Mozilla reaffirmed this week that its plan has not changed. In "These weeks in Firefox: issue 124," the organization confirms that it will support the WebRequst API of Manifest v2 alongside Manifest v3. Again, a reminder that Mozilla plans to continue support for the Manifest v2 blocking WebRequest API (this API powers, for example, uBlock Origin) while simultaneously supporting Manifest v3.
Competitive advantage (Score:5, Insightful)
Mozilla has a chance to out-compete Chrome if they keep more backwards compatibility. Google is obsessed with upgrading and breaking changes, but users hate having to change their software constantly. Firefox could become the dominant browser again if it prioritizes the user's experience.
Re:Competitive advantage (Score:5, Insightful)
Past experiences make me very doubtful they'll manage to not change a lot of crap for no reason other than change.
Re:Competitive advantage (Score:5, Insightful)
There's no such thing as change for the sake of change. Behind ever change there's someone's opinion that it will achieve something. In the software world this usually manifests itself as "appearing fresh".
Making something appear "fresh" without doing anything to move the product forward is the literal definition of change for the sake of change. When a company changes the labeling on their box of goods, did that change the way the food tastes/product works/whatever? No. They changed the box for the sake of change because it makes it look "fresh".
Re: (Score:2)
That may be a bad example. When companies change the box without changing what is inside it is in hopes of enticing new customers to purchase the product. Established customers will still buy the product (for the most part) because they are familiar with the brand name and will purchase the product based on name alone. So there is a reason for the change and it really isn't change for change sake. You could probably extend that to most products that you think are making changes for change sake. You might no
Re: (Score:2)
Making something appear "fresh" without doing anything to move the product forward is the literal definition of change for the sake of change.
No it's not. The appearance of being fresh and modern has a direct correlation to user acceptance. People tend to move on or consider software stale (general people that is, not professionals who actually need to get actual work done) if it's unchanging, or not keeping up with trends.
If you think it's change for change sake then it's because you have a very superficial and skin deep view of software development. No one makes changes for change sake. They make these changes because they believe they are inve
Re:Competitive advantage (Score:5, Insightful)

Data provided:

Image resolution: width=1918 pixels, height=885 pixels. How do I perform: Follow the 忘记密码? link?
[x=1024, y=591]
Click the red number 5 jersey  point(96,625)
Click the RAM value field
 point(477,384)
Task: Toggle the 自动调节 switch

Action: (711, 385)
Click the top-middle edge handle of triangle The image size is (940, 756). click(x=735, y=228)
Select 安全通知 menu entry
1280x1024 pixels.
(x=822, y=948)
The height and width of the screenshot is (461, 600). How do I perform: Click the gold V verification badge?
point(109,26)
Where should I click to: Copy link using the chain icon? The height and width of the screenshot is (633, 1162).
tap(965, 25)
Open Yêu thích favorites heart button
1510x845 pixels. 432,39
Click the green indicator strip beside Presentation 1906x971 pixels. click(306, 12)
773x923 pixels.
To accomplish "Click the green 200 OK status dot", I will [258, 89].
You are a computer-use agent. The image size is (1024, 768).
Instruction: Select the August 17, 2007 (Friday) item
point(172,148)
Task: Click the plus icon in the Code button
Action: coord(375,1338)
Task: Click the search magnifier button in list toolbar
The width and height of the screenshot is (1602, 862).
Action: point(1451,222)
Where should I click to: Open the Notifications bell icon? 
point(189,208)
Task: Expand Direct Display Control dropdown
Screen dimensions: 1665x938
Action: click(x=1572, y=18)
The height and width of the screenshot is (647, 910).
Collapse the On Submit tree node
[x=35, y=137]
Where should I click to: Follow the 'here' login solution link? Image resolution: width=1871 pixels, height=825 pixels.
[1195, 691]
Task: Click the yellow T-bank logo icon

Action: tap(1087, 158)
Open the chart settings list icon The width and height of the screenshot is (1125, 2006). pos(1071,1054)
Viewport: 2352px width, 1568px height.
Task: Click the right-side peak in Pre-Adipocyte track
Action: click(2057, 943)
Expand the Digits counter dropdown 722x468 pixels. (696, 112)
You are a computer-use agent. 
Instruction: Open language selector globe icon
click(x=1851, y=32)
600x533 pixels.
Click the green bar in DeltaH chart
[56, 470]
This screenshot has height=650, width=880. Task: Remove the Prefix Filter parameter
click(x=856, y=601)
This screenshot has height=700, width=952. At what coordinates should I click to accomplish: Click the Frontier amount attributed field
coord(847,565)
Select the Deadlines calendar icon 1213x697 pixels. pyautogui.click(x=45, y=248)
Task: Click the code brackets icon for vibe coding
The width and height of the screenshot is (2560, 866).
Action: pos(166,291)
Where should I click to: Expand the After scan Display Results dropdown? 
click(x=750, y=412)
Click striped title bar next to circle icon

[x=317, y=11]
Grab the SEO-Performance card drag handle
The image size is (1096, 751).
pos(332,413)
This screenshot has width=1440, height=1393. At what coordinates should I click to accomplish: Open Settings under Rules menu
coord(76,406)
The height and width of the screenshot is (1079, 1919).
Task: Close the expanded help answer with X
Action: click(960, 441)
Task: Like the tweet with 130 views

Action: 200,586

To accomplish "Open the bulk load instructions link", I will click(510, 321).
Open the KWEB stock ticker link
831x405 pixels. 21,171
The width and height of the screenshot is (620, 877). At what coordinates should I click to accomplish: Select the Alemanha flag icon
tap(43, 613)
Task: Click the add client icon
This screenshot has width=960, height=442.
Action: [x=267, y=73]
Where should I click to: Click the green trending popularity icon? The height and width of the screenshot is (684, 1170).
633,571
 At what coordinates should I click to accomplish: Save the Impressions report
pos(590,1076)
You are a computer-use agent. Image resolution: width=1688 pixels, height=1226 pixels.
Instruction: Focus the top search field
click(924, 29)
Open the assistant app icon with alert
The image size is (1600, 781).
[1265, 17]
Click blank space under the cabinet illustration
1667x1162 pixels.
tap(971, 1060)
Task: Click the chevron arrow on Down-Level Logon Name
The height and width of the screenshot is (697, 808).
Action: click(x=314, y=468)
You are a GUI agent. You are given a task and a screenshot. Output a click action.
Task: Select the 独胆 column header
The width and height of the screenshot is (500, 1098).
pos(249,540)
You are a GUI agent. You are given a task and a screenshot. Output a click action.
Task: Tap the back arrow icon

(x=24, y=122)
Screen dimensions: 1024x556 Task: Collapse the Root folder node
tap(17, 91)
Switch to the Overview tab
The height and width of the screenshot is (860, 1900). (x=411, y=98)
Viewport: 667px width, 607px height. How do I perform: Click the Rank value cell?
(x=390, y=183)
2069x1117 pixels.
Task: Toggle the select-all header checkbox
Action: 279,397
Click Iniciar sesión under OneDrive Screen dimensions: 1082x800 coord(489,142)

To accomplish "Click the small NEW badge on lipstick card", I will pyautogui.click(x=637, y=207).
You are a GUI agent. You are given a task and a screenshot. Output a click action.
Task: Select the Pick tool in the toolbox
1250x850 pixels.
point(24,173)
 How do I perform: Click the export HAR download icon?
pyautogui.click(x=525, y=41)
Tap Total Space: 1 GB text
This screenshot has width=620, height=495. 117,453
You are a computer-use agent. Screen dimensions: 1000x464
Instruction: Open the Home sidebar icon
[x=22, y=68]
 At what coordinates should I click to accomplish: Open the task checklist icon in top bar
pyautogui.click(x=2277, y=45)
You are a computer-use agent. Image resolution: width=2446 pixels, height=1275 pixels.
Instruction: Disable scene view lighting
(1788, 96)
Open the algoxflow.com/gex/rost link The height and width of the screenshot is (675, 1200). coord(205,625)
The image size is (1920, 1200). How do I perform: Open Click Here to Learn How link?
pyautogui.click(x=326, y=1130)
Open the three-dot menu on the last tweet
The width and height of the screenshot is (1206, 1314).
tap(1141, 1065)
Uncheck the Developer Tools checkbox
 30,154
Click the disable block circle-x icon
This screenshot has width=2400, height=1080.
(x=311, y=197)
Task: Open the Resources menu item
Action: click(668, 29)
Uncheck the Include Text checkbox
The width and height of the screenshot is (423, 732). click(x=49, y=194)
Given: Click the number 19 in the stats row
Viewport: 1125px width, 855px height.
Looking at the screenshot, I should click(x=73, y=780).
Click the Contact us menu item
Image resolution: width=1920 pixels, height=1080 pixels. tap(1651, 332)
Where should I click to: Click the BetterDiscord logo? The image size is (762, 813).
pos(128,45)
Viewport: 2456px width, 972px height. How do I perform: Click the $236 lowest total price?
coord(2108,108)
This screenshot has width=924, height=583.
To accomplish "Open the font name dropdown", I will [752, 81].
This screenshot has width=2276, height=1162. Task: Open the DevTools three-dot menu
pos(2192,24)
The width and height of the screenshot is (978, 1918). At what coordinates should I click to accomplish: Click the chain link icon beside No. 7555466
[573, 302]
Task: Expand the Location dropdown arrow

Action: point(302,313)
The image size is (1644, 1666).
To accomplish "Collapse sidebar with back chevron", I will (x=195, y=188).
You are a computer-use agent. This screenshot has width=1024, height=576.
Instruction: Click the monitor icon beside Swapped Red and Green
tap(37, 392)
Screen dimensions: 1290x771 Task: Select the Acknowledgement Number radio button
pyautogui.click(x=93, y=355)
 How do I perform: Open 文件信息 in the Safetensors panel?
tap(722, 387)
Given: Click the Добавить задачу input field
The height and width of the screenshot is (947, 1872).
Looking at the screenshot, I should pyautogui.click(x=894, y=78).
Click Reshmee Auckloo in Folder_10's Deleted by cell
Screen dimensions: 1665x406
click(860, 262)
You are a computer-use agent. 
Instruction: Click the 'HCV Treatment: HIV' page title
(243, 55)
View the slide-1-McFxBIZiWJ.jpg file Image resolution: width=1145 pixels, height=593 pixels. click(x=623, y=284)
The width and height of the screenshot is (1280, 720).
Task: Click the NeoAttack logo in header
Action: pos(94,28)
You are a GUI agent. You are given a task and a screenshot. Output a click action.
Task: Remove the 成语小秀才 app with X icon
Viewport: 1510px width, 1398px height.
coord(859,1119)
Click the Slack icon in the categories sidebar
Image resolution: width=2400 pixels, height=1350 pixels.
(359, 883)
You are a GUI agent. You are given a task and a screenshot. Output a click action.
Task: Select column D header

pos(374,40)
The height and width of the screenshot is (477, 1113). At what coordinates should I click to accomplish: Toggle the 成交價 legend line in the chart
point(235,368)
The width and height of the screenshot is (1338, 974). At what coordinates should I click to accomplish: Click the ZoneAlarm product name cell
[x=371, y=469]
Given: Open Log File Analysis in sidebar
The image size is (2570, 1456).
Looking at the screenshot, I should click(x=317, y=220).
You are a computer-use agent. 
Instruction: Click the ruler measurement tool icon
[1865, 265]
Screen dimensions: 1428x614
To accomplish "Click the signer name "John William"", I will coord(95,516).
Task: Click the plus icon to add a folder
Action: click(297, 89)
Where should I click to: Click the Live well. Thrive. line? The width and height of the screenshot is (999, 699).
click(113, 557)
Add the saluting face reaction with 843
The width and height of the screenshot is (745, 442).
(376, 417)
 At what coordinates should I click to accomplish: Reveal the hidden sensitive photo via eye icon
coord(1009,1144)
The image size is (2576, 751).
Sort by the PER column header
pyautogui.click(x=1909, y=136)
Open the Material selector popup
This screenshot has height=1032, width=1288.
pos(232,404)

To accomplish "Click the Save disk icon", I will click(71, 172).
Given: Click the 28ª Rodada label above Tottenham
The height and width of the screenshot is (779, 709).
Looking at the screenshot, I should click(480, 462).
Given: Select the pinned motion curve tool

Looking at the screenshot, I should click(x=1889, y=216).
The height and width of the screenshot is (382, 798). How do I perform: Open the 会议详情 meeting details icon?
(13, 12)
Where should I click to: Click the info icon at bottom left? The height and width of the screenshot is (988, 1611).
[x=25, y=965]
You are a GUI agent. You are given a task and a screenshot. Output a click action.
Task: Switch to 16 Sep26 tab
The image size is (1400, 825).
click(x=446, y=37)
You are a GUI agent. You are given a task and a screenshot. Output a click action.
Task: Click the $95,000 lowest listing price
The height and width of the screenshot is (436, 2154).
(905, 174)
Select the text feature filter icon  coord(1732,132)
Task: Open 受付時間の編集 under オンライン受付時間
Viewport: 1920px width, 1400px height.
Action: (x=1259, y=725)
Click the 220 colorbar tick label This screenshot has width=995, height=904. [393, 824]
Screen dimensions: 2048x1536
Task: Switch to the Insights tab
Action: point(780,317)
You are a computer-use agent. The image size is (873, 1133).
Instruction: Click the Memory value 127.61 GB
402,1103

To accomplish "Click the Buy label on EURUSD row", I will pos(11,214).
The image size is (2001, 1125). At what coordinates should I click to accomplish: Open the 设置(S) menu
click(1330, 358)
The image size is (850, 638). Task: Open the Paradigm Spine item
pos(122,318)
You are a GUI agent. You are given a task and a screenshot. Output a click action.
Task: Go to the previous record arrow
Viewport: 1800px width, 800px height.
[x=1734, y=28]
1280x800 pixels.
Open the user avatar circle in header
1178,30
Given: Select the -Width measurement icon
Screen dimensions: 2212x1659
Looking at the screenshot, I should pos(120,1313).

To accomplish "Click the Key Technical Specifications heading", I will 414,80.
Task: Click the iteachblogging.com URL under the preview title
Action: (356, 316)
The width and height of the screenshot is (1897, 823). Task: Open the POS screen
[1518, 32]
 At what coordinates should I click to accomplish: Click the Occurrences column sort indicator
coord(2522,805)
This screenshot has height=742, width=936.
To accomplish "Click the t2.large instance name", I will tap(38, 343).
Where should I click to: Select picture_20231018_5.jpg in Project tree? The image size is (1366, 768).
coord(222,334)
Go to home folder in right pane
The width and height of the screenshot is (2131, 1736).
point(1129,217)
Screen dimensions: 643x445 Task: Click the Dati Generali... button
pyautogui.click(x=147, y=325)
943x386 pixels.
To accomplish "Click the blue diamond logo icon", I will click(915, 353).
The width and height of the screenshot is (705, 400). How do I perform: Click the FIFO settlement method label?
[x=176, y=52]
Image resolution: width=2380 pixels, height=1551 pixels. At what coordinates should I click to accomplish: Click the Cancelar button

Tasks for this exercise:
**a)** Update the passage of the Firefox discussion starting at "Mozilla has a" and ending at "the user's experience.", changing "Chrome" to "Edge".
**b)** In the Firefox discussion, what is given as an example of something the Manifest v2 blocking WebRequest API powers?
The entries are not needed for what follows.

Per-task outputs:
**a)**
Mozilla has a chance to out-compete Edge if they keep more backwards compatibility. Google is obsessed with upgrading and breaking changes, but users hate having to change their software constantly. Firefox could become the dominant browser again if it prioritizes the user's experience.

**b)** uBlock Origin